Между тем спутники Алексея уже скрылись, спустившись к реке, и ему пришлось прибавить шагу. Как раз в эту минуту Алексей мельком увидел справа от себя в переулке, через три дома от угла, пару лошадей, запряженных в легкие сани. Что-то заставило Алексея замедлить шаг. Он и сам не сразу понял что, как вдруг молнией сверкнула догадка: «Там, в переулке, — Орлята! Орлята, которые пропали тогда!..»
Не раздумывая, Алексей кинулся бегом в переулок. И тут увидел, что сани, запряженные нарой высоких серых лошадей, стремительно удаляются прочь.
— Эй! — закричал он. — Стой! Погоди!
Сидевший на санях мужчина в черном полушубке и в высокой бараньей шапке оглянулся, угрюмое бровастое лицо его было незнакомо Алексею. Мужчина равнодушно скользнул по нему взглядом и отвернулся.
Взмахнул кнутом, и лошади перешли на крупную рысь, разбрасывая в стороны снег из-под копыт.
— Стой! — не своим голосом закричал Алексей: он уже был уверен, что эти лошади — его Орлята.
Кинулся вдогонку, но мужчина больше не оглянулся, и Алексей, пробежав немного, остановился. Что делать? Куда бежать, кому сказать? Догонять не на чем, да он и не знал, куда уехал мужчина в черном полушубке. Кроме того, спутники Алексея, наверно, ушли уже далеко, он боялся, что не догонит их. Но как же быть с лошадьми?

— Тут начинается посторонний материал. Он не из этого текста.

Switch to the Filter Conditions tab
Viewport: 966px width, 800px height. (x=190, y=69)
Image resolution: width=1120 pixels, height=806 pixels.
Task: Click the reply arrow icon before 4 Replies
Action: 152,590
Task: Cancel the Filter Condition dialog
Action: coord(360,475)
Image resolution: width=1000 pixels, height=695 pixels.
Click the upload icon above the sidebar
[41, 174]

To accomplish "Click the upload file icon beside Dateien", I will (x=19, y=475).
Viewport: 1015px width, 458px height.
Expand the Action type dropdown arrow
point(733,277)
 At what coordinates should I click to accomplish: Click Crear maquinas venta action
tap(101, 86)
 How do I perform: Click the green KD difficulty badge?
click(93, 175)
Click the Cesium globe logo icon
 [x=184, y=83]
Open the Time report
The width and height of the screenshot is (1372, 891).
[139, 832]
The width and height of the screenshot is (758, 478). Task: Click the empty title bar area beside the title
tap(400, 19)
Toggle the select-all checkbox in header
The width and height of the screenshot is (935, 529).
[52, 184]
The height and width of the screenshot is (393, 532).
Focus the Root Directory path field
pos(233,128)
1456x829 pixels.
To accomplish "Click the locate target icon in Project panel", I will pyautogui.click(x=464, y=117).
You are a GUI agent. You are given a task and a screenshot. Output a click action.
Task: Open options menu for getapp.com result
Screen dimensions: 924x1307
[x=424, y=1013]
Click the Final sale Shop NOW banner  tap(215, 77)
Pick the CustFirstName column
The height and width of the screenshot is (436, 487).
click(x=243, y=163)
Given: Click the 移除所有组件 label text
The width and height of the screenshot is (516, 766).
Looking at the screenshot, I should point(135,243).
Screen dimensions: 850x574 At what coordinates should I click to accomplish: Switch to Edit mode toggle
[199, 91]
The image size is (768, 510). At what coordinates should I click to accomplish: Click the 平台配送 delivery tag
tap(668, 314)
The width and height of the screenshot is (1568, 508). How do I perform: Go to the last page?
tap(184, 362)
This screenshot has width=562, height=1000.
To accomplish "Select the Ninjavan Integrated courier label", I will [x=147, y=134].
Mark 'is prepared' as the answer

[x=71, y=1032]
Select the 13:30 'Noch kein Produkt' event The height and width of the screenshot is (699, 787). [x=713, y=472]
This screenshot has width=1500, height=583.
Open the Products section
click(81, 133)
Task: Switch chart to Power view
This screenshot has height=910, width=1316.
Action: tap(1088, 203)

И вдруг его осенило: лошади стояли возле дома с какой-то вывеской. Что это за учреждение?
Он возвратился к тому дому, прочитал надпись: «Районный земельный отдел». Алексей поднялся на крылечко, веником, что лежал там, наскоро сбил с валенок снег и ввалился внутрь. Из тесного коридорчика единственная дверь вела в большую комнату, стены которой были заклеены пожелтевшими от времени плакатами. Комнату перегораживал деревянный барьер. По ту сторону барьера сидели за столами три женщины, в платках и в пальто. Женщины что-то писали. Одна из них, сидевшая ближе ко входу, подняла на Алексея румяное молодое лицо с ямочками на щеках.
— Тебе что? — спросила она.
— Скажите, пожалуйста, чьи это лошади стояли возле вашего крыльца? Кто на них приезжал?
— А на что тебе? — полюбопытствовала та, с ямочками, да и две другие оторвались от бумаг.
Алексей сказал наобум:
— Показалось, знакомый кто-то. Мне надо в колхоз Ворошилова добраться.
— Нет, это не из колхоза Ворошилова, — пояснила молодая женщина, — это из «Красного знамени», Егор Васильевич Фролов — вот кто это был. Председатель.
— А «Красное знамя», это где? Далеко отсюда? В какую сторону?
— Тридцать километров от райцентра, — охотно пояснила женщина, — только это совсем в другую сторону, туда, — она неопределенно махнула рукой на юг.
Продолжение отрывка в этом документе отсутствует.